#### Exercise goal:
The following data has a line with "You are a computer-use" and a line with "Instruction: Open the Help question mark icon". Write out exactly those lines and all the lines between them.

#### Provided records:
◆ ◆ ◆
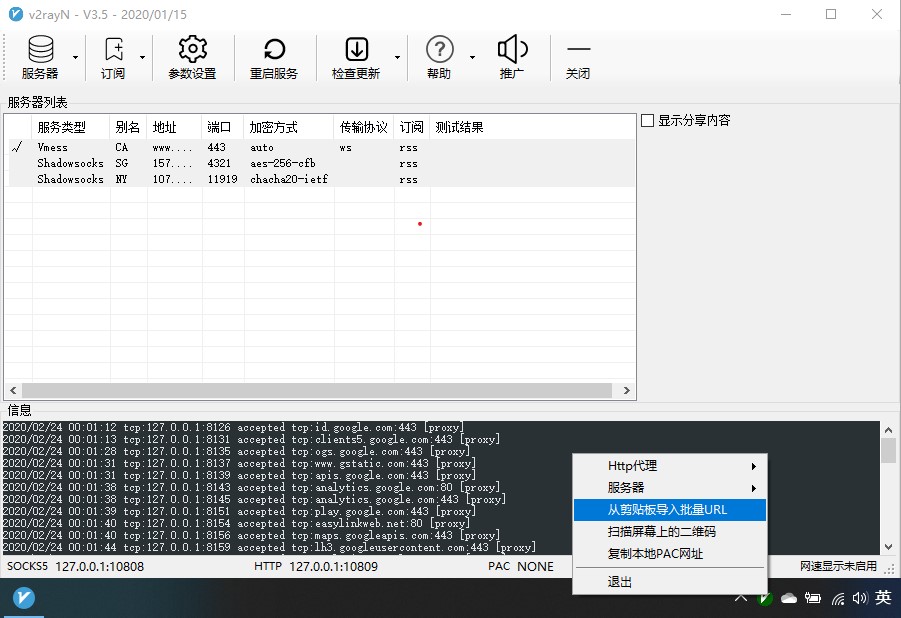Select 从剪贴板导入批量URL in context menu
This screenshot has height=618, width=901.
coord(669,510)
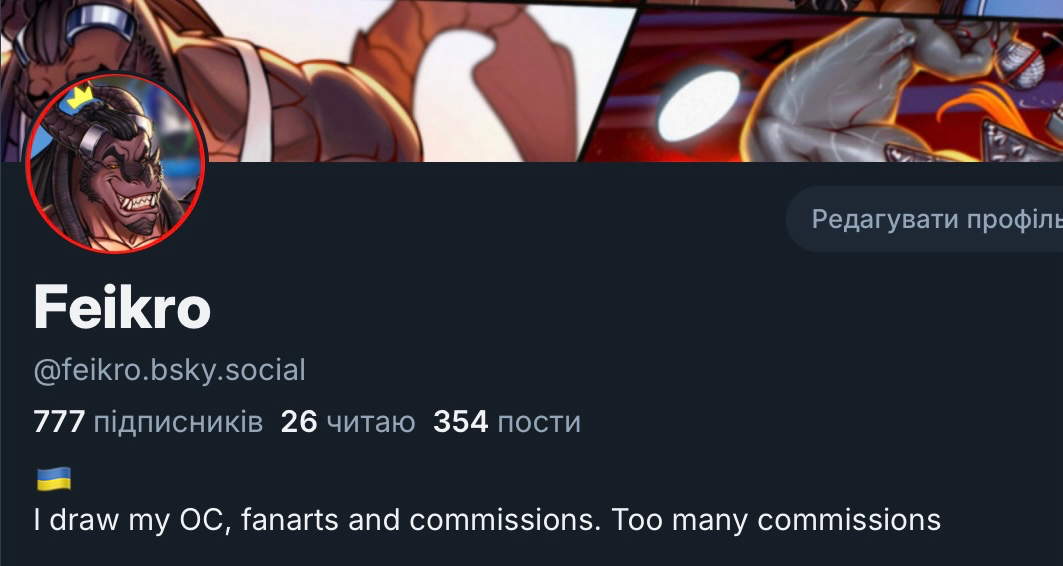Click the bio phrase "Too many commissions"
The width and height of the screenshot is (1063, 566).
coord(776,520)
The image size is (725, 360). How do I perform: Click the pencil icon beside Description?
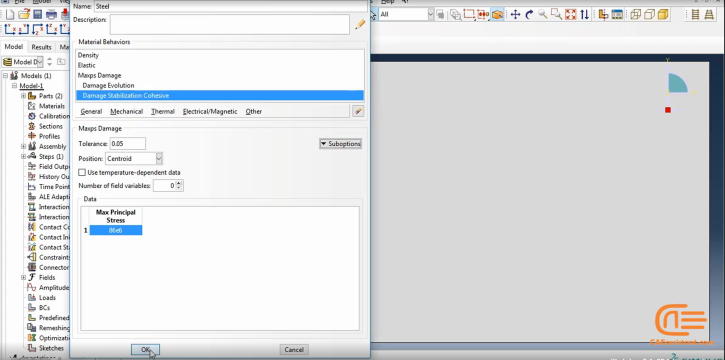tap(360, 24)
◆ ◆ ◆
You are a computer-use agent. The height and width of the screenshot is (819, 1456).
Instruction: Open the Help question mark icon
◆ ◆ ◆
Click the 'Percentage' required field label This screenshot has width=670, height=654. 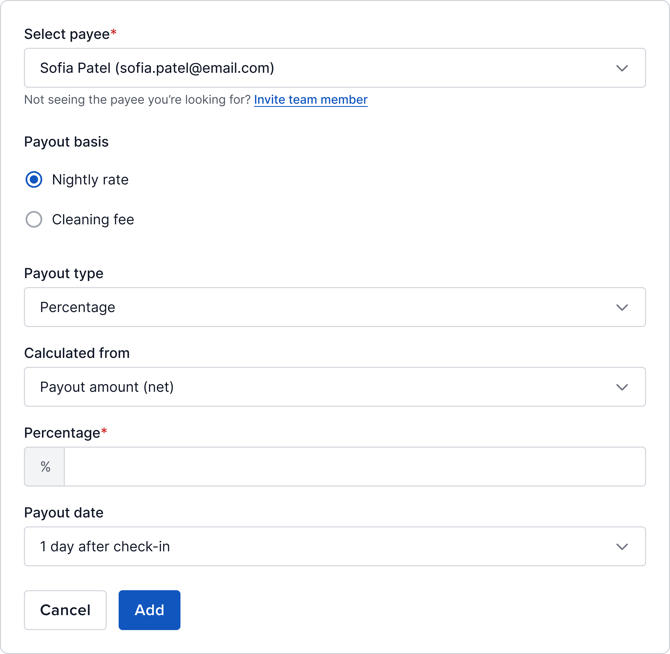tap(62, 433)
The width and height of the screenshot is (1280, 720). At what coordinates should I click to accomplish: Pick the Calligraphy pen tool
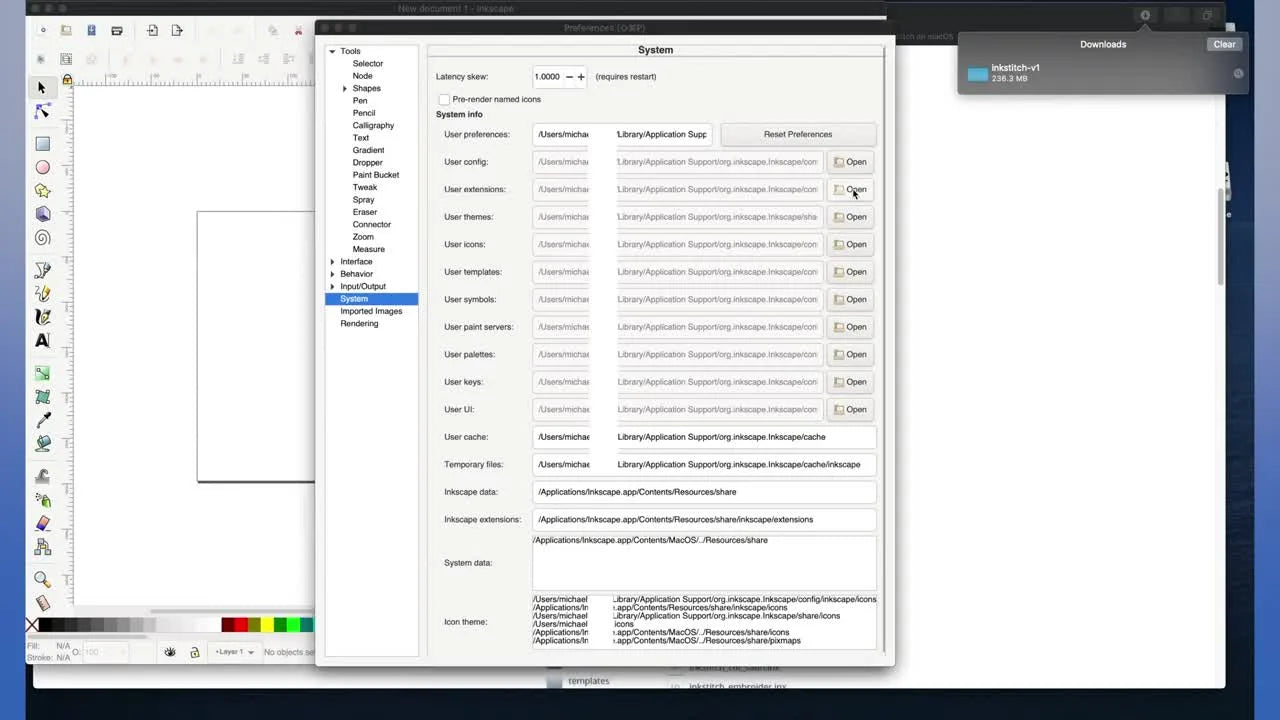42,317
◆ ◆ ◆
#### Solution to this task:
You are a computer-use agent. The height and width of the screenshot is (819, 1456).
Instruction: Open the Help question mark icon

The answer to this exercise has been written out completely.